▶

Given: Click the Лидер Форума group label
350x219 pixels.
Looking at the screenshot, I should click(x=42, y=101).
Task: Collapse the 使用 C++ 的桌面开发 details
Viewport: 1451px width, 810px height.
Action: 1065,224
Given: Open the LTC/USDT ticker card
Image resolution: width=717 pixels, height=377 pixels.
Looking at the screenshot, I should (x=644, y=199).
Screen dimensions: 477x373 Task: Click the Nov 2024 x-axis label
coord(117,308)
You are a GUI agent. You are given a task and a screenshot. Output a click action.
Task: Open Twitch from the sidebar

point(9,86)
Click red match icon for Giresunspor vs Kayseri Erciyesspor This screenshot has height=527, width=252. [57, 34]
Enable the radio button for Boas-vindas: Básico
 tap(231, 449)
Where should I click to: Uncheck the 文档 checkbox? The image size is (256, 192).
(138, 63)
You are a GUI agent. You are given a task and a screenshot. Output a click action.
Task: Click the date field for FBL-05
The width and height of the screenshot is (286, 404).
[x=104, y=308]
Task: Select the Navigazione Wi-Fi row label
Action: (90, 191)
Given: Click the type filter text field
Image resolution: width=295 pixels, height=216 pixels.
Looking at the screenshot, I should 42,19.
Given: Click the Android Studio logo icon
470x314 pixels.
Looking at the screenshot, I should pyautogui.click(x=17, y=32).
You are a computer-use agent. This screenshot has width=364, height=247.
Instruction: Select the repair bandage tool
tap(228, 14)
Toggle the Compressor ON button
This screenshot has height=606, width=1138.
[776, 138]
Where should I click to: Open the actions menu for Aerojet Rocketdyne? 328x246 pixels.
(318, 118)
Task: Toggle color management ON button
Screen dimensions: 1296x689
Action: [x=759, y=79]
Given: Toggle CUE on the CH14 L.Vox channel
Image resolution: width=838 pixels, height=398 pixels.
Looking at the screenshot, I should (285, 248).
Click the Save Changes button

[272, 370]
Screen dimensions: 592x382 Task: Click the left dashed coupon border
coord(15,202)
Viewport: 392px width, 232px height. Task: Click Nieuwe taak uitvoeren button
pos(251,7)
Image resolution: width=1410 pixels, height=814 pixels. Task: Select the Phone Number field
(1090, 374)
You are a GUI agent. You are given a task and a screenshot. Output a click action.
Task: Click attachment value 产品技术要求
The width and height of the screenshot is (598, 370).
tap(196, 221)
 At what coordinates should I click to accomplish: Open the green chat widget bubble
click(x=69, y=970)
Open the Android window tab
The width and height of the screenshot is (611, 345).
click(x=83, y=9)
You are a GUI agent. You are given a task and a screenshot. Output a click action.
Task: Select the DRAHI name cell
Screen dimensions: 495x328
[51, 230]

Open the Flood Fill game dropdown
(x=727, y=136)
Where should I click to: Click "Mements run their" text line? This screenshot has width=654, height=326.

◀

▸ **What is asked**: Copy the listing from the line with "Open the Android window tab" through its last line, putting "menu" in place of "dropdown" and leaving everything else unchanged.

▸ **Result below**:
Open the Android window tab
The width and height of the screenshot is (611, 345).
click(x=83, y=9)
You are a GUI agent. You are given a task and a screenshot. Output a click action.
Task: Select the DRAHI name cell
Screen dimensions: 495x328
[51, 230]

Open the Flood Fill game menu
(x=727, y=136)
Where should I click to: Click "Mements run their" text line? This screenshot has width=654, height=326.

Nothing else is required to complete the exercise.